Exercise objective:
Return exactly the run of lines that begins at the line containing "Task: Click the 'Lenexa[47] (MCI5)' value" and ends at the last line of the material below; pictures stay out.

Listed records:

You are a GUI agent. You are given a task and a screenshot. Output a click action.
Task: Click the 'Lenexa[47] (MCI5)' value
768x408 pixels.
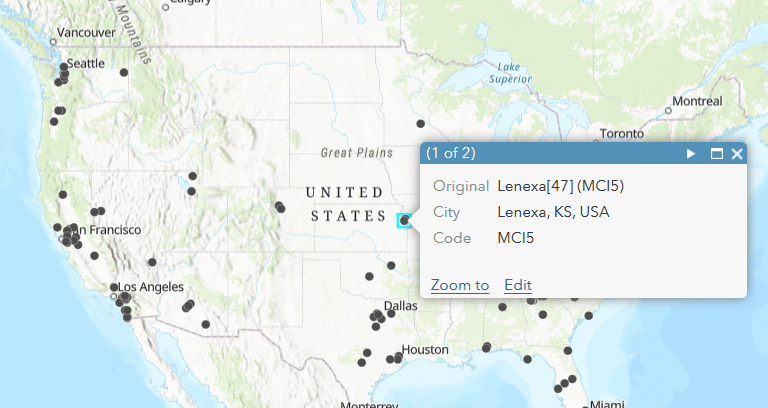(x=560, y=186)
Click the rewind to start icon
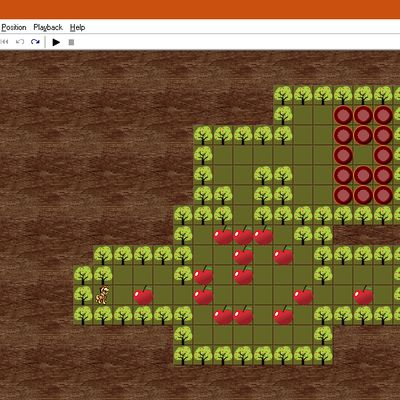This screenshot has width=400, height=400. 4,42
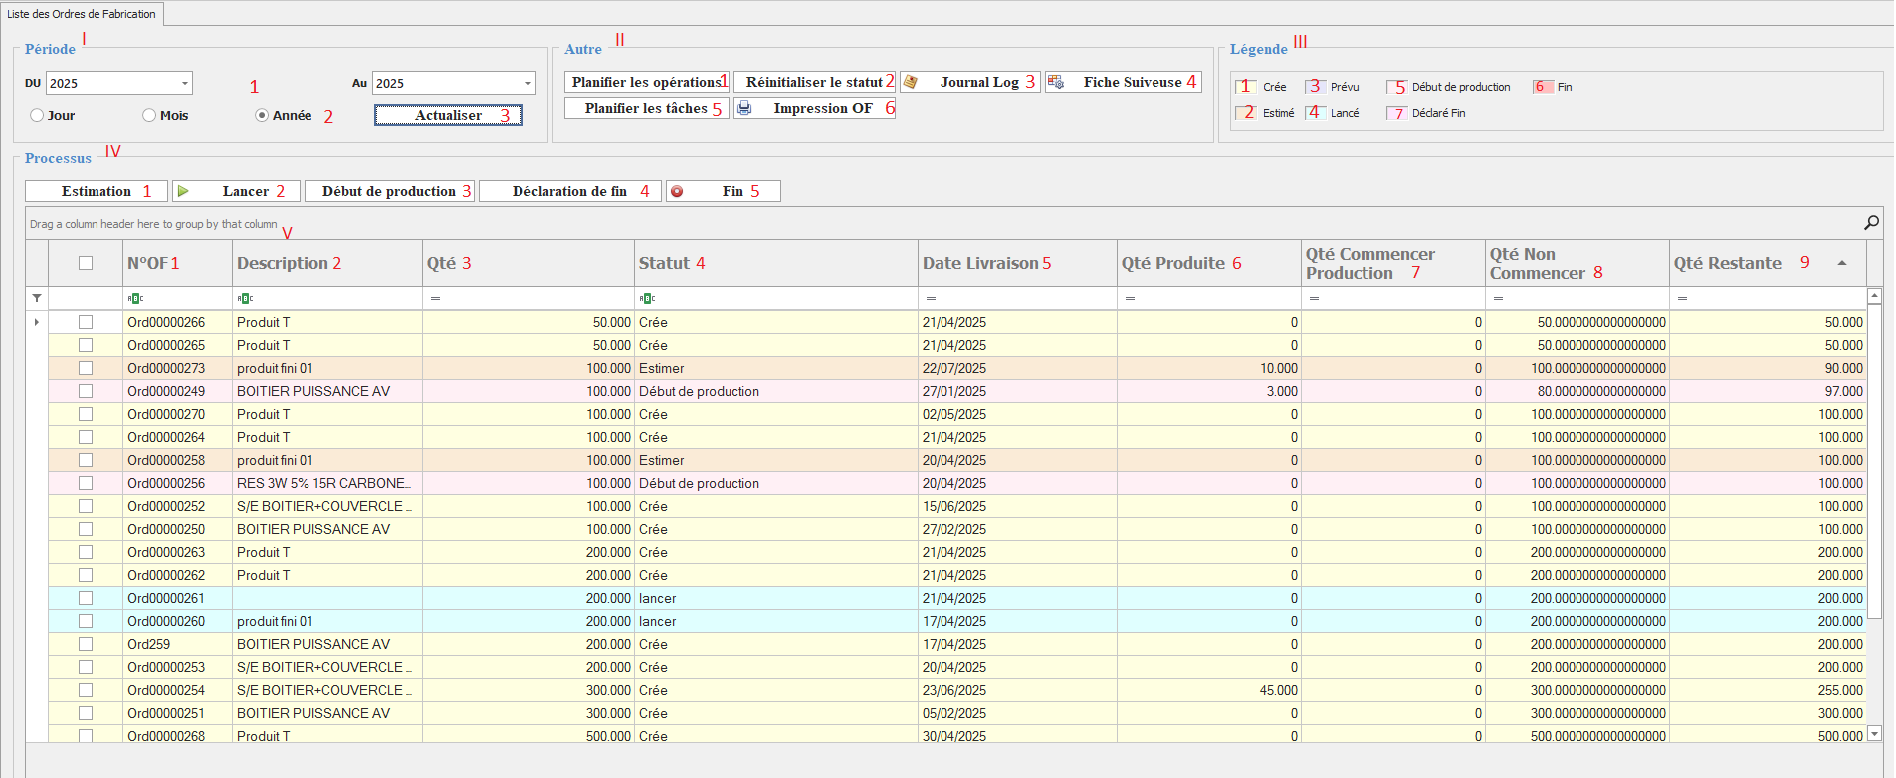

Completed exercise:
Task: Click the 'Lenexa[47] (MCI5)' value
768x408 pixels.
(x=560, y=186)
Click the rewind to start icon
This screenshot has width=400, height=400. 4,42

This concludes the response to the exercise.